Comprimés d'iode : qui y a droit, où les retirer, quand les prendre
Autour de chaque centrale nucléaire, un plan particulier d'intervention (PPI) définit un périmètre dans lequel les autorités préparent la population à une éventuelle situation d'urgence radiologique. Ce périmètre a été étendu de 10 à 20 kilomètres autour des centrales françaises, portant à environ 1 063 communes et 2,2 millions de personnes le nombre de concernés.
Un périmètre de préparation, pas une zone à risque permanent
C'est le contresens le plus facile à faire devant un cercle sur une carte : le PPI ne délimite pas un territoire exposé en continu. Il délimite le territoire que la préfecture prépare — recensement des établissements, exercices, sirènes, comprimés distribués à l'avance — pour le cas où un accident surviendrait. Tant que rien n'est déclenché, il ne s'y applique rien de particulier, et vivre dedans ne change rien au quotidien.

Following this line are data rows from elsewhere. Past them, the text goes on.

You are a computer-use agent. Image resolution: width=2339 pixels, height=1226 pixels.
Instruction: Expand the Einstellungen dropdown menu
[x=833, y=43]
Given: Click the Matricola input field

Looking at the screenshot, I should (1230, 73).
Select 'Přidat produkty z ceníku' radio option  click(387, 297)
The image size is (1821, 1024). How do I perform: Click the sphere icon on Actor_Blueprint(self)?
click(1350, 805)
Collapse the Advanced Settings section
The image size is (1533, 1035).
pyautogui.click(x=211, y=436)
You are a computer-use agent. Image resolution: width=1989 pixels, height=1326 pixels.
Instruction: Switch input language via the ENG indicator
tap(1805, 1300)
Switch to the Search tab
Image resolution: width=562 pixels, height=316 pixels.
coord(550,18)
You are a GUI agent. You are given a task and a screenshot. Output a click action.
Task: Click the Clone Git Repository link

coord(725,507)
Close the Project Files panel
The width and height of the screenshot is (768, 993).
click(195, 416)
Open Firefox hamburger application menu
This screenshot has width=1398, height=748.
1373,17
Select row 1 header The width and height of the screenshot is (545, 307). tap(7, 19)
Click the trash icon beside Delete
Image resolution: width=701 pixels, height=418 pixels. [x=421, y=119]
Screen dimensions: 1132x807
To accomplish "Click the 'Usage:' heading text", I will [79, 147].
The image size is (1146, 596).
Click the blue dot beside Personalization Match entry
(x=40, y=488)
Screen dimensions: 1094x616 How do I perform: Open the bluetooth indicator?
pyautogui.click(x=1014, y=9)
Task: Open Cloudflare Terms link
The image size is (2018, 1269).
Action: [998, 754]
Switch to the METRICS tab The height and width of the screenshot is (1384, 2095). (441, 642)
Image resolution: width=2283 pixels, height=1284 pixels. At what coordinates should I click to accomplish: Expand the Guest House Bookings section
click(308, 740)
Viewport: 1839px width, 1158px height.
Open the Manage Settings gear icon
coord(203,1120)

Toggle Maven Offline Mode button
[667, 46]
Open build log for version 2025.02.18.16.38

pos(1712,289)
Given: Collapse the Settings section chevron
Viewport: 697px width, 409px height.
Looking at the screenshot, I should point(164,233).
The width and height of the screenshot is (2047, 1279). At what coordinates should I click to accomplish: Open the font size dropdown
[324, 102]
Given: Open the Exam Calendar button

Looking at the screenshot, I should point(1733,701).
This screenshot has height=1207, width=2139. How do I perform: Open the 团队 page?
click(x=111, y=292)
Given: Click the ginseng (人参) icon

C'est précisément parce que ces mesures ne servent qu'en cas d'accident qu'elles doivent être prises à froid : le jour venu, il est trop tard pour aller à la pharmacie.
Le périmètre officiel n'est d'ailleurs pas un cercle. Il est arrêté par la préfecture sous forme d'une liste de communes : une commune dont le bourg est à dix-neuf kilomètres peut s'étendre bien au-delà, et deux adresses à distance égale de la centrale ne relèvent pas nécessairement du même régime. La carte situe, la liste préfectorale décide.